Nigeria has approved Exxon Mobil Corp.’s sale of its onshore oil and gas assets to local energy supplier Seplat Energy Plc, marking the conclusion of a lengthy two-year delay for the $1.3 billion transaction. However, a similar sale proposed by Shell Plc was rejected, presenting a significant setback for the company in its operations within the country.
The approval for Exxon’s transaction was confirmed by Gbenga Komolafe, CEO of the Nigerian Upstream Petroleum Regulatory Commission, during a conference in Abuja. President Bola Tinubu had indicated in his Independence Day speech on October 1 that the approval would come swiftly.

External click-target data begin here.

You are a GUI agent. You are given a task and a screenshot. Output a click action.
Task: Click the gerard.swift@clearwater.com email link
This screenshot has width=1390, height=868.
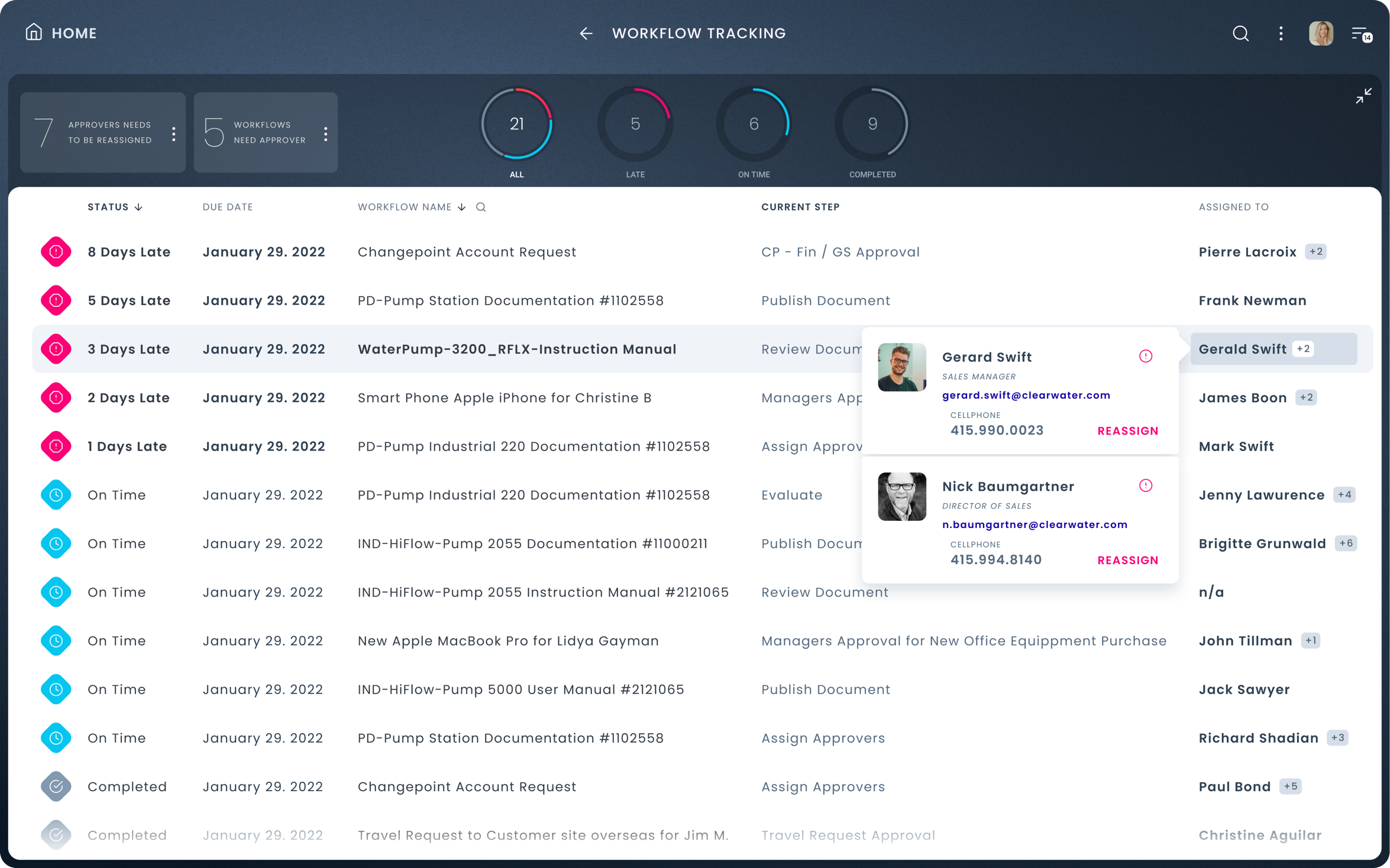point(1026,395)
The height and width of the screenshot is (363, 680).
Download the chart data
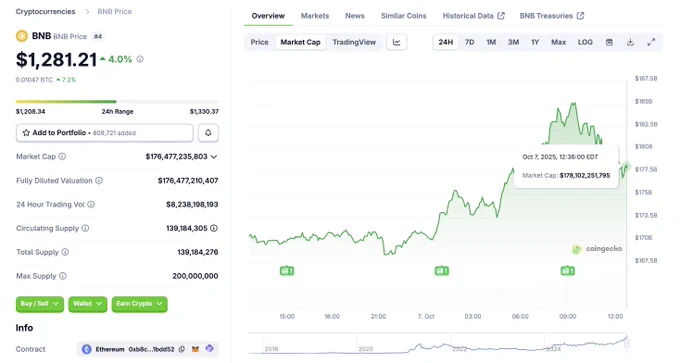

This decision allows Exxon to concentrate on expanding its offshore operations in Nigeria, the continent’s largest crude producer. The company has announced plans to invest up to $10 billion in these offshore ventures in the coming years. Seplat anticipates that acquiring Exxon’s assets will nearly quadruple its oil production to over 130,000 barrels per day.
In contrast, Shell’s attempt to sell its onshore assets to a consortium of Nigerian companies, known as Renaissance, for over $1.3 billion failed to gain regulatory approval. The consortium includes ND Western, Aradel Energy, First E&P, Waltersmith, and Petrolin, all local firms. Shell has been attempting to exit these assets for more than three years due to mounting operational challenges and environmental complaints from local communities.
The rejection of Shell’s sale underscores ongoing complexities in Nigeria’s oil sector, which faces scrutiny over environmental practices and the impact of oil theft.